■ Document extract
◇ ◇ ◇ ◇ ◇ ◇ ◇
Fast forward to the recovery of the market. We sold one property at a profit of 55k! Woo Hoo! Our plan was working. We just put two of our other properties on the market for a substantial profit – patting ourselves on the back and doing the happy dance.

UNTIL…..

Until I sat down with the numbers and calculated exactly how much we stood to make. After all the repairs, maintenance, taxes, dues, fees etc… our actual profit was really small…and it got even smaller once I calculated capital gains tax. But, hey, we were still going to make a profit so that’s good, right?

I then calculated how much we would have made had we invested that money in the market rather than in real estate and I was floored.

Assumptions about this comparison:

  • The money I’m comparing is the down payment, taxes, dues, insurance and repairs. NOT the mortgage or interest since I figured that money would be spent regardless on having a roof over our head.
  • Being extremely conservative, I took an extra 10K a year off of our “investment” money to account for having to pay a higher rent than just the amount we payed for our mortgage and interest.

After taxes, our Shoreline property will provide us with: $45,000

Had we invested that money instead, we would have: $114,000

OUCH.
◇ ◇ ◇ ◇ ◇ ◇ ◇
■ Information given
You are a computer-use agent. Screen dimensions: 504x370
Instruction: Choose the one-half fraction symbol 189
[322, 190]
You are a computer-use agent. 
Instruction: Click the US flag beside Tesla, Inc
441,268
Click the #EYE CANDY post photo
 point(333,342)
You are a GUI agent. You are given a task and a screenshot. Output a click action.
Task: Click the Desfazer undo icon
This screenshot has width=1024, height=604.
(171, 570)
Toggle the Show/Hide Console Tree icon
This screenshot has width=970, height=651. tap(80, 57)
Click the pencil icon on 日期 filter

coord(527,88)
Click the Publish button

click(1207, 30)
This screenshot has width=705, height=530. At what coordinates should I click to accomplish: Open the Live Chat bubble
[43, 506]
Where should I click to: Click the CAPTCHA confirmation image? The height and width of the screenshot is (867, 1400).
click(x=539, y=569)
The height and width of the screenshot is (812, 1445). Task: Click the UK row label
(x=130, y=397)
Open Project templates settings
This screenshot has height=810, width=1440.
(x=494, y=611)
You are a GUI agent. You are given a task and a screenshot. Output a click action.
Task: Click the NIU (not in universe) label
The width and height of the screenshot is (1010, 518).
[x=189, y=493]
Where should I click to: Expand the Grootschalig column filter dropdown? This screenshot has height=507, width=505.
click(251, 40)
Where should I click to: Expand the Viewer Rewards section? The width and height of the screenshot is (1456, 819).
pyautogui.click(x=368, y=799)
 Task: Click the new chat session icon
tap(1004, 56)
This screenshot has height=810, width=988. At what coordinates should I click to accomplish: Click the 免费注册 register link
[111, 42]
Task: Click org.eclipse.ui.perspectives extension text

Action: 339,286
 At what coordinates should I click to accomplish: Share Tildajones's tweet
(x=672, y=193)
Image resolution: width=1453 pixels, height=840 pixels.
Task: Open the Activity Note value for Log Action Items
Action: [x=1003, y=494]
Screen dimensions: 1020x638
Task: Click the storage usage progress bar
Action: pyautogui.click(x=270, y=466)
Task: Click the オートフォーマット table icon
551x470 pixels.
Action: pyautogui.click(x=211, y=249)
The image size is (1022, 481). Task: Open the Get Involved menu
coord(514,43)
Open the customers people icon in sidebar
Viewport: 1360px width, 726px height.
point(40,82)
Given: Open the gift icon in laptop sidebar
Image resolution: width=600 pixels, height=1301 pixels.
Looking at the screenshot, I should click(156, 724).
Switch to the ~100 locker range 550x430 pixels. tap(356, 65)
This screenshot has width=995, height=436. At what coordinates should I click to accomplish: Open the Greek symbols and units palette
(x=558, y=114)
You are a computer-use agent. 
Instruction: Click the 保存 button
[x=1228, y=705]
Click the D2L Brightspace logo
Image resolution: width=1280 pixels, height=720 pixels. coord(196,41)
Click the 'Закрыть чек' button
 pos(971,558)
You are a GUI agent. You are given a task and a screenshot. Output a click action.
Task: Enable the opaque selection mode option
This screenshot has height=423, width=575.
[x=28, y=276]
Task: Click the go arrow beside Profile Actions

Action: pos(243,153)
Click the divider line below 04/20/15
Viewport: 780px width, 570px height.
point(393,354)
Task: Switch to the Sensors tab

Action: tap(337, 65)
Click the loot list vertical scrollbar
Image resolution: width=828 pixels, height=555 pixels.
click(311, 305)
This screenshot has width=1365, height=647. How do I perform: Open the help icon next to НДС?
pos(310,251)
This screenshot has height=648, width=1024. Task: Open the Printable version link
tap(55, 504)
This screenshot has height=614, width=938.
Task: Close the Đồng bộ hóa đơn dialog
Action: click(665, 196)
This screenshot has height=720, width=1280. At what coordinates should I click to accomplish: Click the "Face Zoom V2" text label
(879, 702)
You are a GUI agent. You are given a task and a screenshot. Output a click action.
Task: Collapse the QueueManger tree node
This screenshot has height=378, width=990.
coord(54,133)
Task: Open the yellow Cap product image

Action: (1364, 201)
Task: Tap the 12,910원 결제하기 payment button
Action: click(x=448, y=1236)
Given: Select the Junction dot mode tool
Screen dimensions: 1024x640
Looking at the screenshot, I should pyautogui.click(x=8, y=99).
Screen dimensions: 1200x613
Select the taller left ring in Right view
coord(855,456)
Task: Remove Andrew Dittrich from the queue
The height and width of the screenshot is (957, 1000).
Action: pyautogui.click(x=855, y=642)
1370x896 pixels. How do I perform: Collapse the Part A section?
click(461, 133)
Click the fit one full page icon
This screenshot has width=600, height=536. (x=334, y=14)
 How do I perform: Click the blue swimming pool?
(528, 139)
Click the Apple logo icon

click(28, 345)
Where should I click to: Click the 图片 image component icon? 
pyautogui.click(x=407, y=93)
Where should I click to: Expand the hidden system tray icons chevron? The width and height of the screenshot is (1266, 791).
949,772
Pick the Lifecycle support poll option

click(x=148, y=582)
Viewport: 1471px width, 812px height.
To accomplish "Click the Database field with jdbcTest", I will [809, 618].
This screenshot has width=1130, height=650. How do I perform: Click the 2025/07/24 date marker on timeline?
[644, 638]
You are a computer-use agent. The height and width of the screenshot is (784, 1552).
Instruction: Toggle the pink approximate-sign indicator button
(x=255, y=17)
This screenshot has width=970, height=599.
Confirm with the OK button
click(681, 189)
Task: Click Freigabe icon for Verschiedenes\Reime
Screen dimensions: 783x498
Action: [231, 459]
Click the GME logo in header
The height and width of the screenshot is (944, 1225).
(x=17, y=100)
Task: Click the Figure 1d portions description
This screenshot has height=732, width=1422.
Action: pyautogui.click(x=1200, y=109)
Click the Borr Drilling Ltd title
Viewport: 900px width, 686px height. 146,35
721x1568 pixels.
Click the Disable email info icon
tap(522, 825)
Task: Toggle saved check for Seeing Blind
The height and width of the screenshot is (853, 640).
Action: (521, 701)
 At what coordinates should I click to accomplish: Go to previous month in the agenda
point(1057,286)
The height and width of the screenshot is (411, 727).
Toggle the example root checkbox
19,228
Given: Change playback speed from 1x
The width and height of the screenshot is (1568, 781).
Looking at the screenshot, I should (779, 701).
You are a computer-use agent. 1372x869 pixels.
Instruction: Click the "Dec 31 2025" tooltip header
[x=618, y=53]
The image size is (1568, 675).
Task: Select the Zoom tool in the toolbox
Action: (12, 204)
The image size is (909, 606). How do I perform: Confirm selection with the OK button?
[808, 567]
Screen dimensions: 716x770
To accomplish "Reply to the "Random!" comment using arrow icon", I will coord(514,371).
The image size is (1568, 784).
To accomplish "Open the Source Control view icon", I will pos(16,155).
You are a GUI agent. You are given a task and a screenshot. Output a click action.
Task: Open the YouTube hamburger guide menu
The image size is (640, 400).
◇ ◇ ◇ ◇ ◇ ◇ ◇
■ Work to complete
1. Please answer these questions from the real estate excerpt:
(a) What profit did the one property that sold bring in?
(b) How much extra was taken off the "investment" money each year to cover a higher rent?
(c) How much would the money have become if it had been invested instead of put into the Shoreline property?
2. Resume the real estate excerpt after its final line, "OUCH."
The records have no connection to the real estate excerpt.

■ Answers to the problems
1.
(a) 55k
(b) 10K a year
(c) $114,000

2.
After taxes, our Pinehurst property will provide us with: $80,000

Had we invested that money instead, we would have: $208,000

Yes – I calculated paying taxes on the invested money as well. What I did not take into account was the following:

  • The stress involved in buying/selling a house
  • The time spent driving to the rental homes
  • The time spent managing the rental properties
  • The inconvenience of having to deal with renters and their problems (and we had great renters) at all hours.

I can hear you now: “Well, you obviously didn’t wait until the market was high enough. You must not have sold for that much higher than you bought.”

Wrong.

Each property is selling for around 90K more than we bought it. The problem is that that money gets eaten up in fees and taxes and repairs.

“Well, you must have put too much into repairs.”

Nope.

We purposely bought newer houses so that we wouldn’t have to fix them too much.

Please don’t get me wrong, there are many reasons to own your own home that have nothing to do with finances. It is for these reasons that I do NOT regret owning my own home now.

  1. You can do whatever you want to your house and garden. No one can dictate what color the walls have to be or how the garden looks (unless you live with a strict HOA in which case, I do not envy you at all).
  2. You are secure…ish. As I’ve watched the housing prices soar in Seattle, the rental prices are keeping up. I have many friends who were forced to move because their landlord raised the price of their rent by hundreds of dollars a month. I can’t imagine having to leave my neighborhood, my daughter’s school and my friends because my landlord wanted to make more rent.
  3. When something goes wrong, you fix it. This may not seam like a positive, but when I was renting, I really hated having to call and wait on my landlord to fix things that were broken. Sometimes they wouldn’t fix it, and if they did, who knows how long it would take. I much prefer to be in control of how my home works.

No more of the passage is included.